A key element here, said Marsella, is an integreation between SDN control, NFV, and OSS and BSS systems. Again: The theme of using software to integrate with operations.
Eric McMurray, senior engineer in the CTO’s office at Oracle Communications, echoed the thoughts that emerging software technology will be used to orchestrate services from end-to-end. He also believes that container technology will be a part of this.
“As you distribute things and get them closer to the edge and make them easier to orchestrate, that drives you to smaller [software] components,” McMurray told me in an interview. “This is where containers come into play. That general trend is continuing in this space.”

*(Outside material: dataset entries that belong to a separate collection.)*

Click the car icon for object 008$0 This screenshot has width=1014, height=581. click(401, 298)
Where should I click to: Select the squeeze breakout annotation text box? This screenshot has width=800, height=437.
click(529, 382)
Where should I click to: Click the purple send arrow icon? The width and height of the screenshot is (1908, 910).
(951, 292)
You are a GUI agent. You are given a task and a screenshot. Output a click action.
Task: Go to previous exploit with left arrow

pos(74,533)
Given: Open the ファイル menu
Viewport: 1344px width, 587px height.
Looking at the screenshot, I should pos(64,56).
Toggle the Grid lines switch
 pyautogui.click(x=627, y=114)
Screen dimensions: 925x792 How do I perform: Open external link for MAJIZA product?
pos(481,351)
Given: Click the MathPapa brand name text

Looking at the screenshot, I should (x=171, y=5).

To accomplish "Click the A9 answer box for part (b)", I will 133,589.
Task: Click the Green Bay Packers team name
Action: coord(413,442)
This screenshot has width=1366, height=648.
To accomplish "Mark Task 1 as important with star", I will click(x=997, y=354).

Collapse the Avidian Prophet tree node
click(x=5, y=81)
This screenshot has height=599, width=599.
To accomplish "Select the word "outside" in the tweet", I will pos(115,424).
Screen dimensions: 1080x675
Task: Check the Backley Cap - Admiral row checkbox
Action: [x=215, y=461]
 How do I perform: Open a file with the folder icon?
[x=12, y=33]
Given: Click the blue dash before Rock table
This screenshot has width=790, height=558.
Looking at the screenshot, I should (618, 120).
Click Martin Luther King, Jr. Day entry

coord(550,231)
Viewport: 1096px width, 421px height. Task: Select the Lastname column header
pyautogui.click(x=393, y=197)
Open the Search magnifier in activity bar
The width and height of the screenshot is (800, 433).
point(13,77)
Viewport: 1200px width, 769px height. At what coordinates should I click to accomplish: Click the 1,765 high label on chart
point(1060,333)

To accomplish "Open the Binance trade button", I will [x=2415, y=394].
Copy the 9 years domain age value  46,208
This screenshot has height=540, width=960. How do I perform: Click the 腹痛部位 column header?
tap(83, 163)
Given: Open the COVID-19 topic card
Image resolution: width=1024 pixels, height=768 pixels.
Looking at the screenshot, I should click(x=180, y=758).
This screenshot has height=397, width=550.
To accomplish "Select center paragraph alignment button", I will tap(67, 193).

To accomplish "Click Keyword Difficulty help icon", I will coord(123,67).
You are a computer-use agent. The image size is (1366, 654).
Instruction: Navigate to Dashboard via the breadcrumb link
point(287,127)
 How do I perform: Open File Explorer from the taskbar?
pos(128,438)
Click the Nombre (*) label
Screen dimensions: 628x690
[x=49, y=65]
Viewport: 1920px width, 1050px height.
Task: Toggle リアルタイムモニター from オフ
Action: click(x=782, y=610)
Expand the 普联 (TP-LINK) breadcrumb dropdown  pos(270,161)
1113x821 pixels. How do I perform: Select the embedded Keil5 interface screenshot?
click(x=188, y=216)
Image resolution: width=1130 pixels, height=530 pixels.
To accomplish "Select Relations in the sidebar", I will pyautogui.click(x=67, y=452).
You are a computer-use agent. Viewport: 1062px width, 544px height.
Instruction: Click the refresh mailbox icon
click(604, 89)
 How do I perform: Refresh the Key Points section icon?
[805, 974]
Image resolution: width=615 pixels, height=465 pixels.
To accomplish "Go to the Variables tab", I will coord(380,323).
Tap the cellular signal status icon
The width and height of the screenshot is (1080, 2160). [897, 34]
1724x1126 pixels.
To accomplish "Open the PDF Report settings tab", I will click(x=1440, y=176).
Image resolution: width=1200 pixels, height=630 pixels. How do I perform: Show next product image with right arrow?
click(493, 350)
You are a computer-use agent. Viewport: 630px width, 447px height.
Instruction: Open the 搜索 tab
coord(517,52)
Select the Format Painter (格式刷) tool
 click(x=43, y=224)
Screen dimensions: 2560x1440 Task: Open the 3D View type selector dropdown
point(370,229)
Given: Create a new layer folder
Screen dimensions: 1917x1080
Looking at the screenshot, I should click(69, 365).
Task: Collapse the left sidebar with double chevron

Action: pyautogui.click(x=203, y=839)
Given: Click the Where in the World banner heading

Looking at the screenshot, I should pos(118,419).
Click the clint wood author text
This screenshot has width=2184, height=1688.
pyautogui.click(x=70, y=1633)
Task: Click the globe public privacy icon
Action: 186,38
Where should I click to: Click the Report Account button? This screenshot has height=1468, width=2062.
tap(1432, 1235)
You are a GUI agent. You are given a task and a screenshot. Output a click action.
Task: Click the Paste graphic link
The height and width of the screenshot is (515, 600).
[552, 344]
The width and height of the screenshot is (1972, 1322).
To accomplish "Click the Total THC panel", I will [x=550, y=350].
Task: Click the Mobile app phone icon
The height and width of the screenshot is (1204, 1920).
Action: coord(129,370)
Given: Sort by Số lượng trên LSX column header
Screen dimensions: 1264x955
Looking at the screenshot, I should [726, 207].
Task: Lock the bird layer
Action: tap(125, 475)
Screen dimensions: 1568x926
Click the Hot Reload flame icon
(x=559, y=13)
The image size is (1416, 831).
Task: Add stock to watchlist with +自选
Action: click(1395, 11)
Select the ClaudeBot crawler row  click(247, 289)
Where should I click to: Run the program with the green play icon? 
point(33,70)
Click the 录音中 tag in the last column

This indicates that operators and technology vendors alike are looking to build their platforms with a distributed, software-centric bent. They are also focused on how all of this software, including a mix of open source and components, can be used for organization-wide engineering of business processes.
Is Current Staff Up to the Task?
How do you create a new software development platform that can quickly roll out new services, while at the same time integrating with existing pieces of the network and operations? Are the technology vendors or the service providers organized for this? Many are not. They’re used to departmental decisions about specific technologies — looking at an OSS, a router, an optical switch, or an access device.
The SDN and NFV revolution is changing this, requiring increased coordination among business and technology divisions. Indeed, many operators — as well as vendors — are going to have to rethink how this technology is implemented from the top down.